== Material for this task

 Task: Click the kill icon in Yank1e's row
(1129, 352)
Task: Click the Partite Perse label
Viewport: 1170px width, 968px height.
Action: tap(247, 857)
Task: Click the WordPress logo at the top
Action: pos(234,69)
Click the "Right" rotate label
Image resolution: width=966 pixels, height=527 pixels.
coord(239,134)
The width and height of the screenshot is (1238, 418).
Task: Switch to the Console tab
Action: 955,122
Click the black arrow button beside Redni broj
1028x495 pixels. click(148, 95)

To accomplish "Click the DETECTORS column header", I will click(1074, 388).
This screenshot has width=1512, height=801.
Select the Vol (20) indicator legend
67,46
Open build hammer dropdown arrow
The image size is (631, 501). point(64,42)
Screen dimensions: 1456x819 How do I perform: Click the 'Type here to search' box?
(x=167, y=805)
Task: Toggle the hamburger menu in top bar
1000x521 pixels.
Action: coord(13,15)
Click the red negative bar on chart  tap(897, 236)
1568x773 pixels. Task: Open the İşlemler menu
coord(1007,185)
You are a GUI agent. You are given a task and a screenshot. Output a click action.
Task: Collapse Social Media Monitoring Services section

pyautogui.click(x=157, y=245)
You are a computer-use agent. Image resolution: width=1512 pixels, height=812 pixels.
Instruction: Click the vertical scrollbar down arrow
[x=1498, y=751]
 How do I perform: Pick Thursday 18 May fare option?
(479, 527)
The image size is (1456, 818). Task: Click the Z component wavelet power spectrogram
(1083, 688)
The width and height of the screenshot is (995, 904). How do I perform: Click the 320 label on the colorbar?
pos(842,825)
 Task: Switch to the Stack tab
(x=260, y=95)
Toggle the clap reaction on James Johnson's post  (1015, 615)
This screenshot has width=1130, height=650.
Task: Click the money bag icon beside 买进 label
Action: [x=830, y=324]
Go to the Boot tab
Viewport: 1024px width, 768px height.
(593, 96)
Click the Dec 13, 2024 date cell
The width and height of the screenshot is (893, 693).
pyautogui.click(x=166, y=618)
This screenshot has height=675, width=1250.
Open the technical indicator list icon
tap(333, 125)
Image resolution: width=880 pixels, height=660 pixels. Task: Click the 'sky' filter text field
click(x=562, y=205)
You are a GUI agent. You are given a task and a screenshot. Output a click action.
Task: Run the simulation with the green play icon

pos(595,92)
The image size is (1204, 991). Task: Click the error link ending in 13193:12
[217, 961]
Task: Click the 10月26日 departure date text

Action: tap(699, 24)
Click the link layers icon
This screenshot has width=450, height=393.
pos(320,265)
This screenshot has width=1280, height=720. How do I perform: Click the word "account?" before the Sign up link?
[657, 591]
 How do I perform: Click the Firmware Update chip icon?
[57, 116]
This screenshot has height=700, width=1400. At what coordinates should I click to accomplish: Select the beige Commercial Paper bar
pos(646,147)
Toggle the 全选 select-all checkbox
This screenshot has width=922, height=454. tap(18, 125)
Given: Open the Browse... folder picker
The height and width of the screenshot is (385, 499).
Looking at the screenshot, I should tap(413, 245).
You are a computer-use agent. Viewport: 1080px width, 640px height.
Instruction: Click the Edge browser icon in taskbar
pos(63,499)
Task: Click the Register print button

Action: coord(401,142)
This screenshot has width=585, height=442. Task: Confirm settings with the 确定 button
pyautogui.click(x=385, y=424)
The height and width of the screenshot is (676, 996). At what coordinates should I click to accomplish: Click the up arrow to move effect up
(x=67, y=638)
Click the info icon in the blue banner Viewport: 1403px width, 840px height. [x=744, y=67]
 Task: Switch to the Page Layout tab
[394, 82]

====

_Instructions to follow_
Convert every line of the items above into a Markdown table with the columns "Row" and "Item line", numbering the rows and leaving out blank lines.

_Problem solution_
| Row | Item line |
|---|---|
| 1 |  Task: Click the kill icon in Yank1e's row |
| 2 | (1129, 352) |
| 3 | Task: Click the Partite Perse label |
| 4 | Viewport: 1170px width, 968px height. |
| 5 | Action: tap(247, 857) |
| 6 | Task: Click the WordPress logo at the top |
| 7 | Action: pos(234,69) |
| 8 | Click the "Right" rotate label |
| 9 | Image resolution: width=966 pixels, height=527 pixels. |
| 10 | coord(239,134) |
| 11 | The width and height of the screenshot is (1238, 418). |
| 12 | Task: Switch to the Console tab |
| 13 | Action: 955,122 |
| 14 | Click the black arrow button beside Redni broj |
| 15 | 1028x495 pixels. click(148, 95) |
| 16 | To accomplish "Click the DETECTORS column header", I will click(1074, 388). |
| 17 | This screenshot has width=1512, height=801. |
| 18 | Select the Vol (20) indicator legend |
| 19 | 67,46 |
| 20 | Open build hammer dropdown arrow |
| 21 | The image size is (631, 501). point(64,42) |
| 22 | Screen dimensions: 1456x819 How do I perform: Click the 'Type here to search' box? |
| 23 | (x=167, y=805) |
| 24 | Task: Toggle the hamburger menu in top bar |
| 25 | 1000x521 pixels. |
| 26 | Action: coord(13,15) |
| 27 | Click the red negative bar on chart  tap(897, 236) |
| 28 | 1568x773 pixels. Task: Open the İşlemler menu |
| 29 | coord(1007,185) |
| 30 | You are a GUI agent. You are given a task and a screenshot. Output a click action. |
| 31 | Task: Collapse Social Media Monitoring Services section |
| 32 | pyautogui.click(x=157, y=245) |
| 33 | You are a computer-use agent. Image resolution: width=1512 pixels, height=812 pixels. |
| 34 | Instruction: Click the vertical scrollbar down arrow |
| 35 | [x=1498, y=751] |
| 36 |  How do I perform: Pick Thursday 18 May fare option? |
| 37 | (479, 527) |
| 38 | The image size is (1456, 818). Task: Click the Z component wavelet power spectrogram |
| 39 | (1083, 688) |
| 40 | The width and height of the screenshot is (995, 904). How do I perform: Click the 320 label on the colorbar? |
| 41 | pos(842,825) |
| 42 |  Task: Switch to the Stack tab |
| 43 | (x=260, y=95) |
| 44 | Toggle the clap reaction on James Johnson's post  (1015, 615) |
| 45 | This screenshot has width=1130, height=650. |
| 46 | Task: Click the money bag icon beside 买进 label |
| 47 | Action: [x=830, y=324] |
| 48 | Go to the Boot tab |
| 49 | Viewport: 1024px width, 768px height. |
| 50 | (593, 96) |
| 51 | Click the Dec 13, 2024 date cell |
| 52 | The width and height of the screenshot is (893, 693). |
| 53 | pyautogui.click(x=166, y=618) |
| 54 | This screenshot has height=675, width=1250. |
| 55 | Open the technical indicator list icon |
| 56 | tap(333, 125) |
| 57 | Image resolution: width=880 pixels, height=660 pixels. Task: Click the 'sky' filter text field |
| 58 | click(x=562, y=205) |
| 59 | You are a GUI agent. You are given a task and a screenshot. Output a click action. |
| 60 | Task: Run the simulation with the green play icon |
| 61 | pos(595,92) |
| 62 | The image size is (1204, 991). Task: Click the error link ending in 13193:12 |
| 63 | [217, 961] |
| 64 | Task: Click the 10月26日 departure date text |
| 65 | Action: tap(699, 24) |
| 66 | Click the link layers icon |
| 67 | This screenshot has width=450, height=393. |
| 68 | pos(320,265) |
| 69 | This screenshot has width=1280, height=720. How do I perform: Click the word "account?" before the Sign up link? |
| 70 | [657, 591] |
| 71 |  How do I perform: Click the Firmware Update chip icon? |
| 72 | [57, 116] |
| 73 | This screenshot has height=700, width=1400. At what coordinates should I click to accomplish: Select the beige Commercial Paper bar |
| 74 | pos(646,147) |
| 75 | Toggle the 全选 select-all checkbox |
| 76 | This screenshot has width=922, height=454. tap(18, 125) |
| 77 | Given: Open the Browse... folder picker |
| 78 | The height and width of the screenshot is (385, 499). |
| 79 | Looking at the screenshot, I should tap(413, 245). |
| 80 | You are a computer-use agent. Viewport: 1080px width, 640px height. |
| 81 | Instruction: Click the Edge browser icon in taskbar |
| 82 | pos(63,499) |
| 83 | Task: Click the Register print button |
| 84 | Action: coord(401,142) |
| 85 | This screenshot has width=585, height=442. Task: Confirm settings with the 确定 button |
| 86 | pyautogui.click(x=385, y=424) |
| 87 | The height and width of the screenshot is (676, 996). At what coordinates should I click to accomplish: Click the up arrow to move effect up |
| 88 | (x=67, y=638) |
| 89 | Click the info icon in the blue banner Viewport: 1403px width, 840px height. [x=744, y=67] |
| 90 |  Task: Switch to the Page Layout tab |
| 91 | [394, 82] |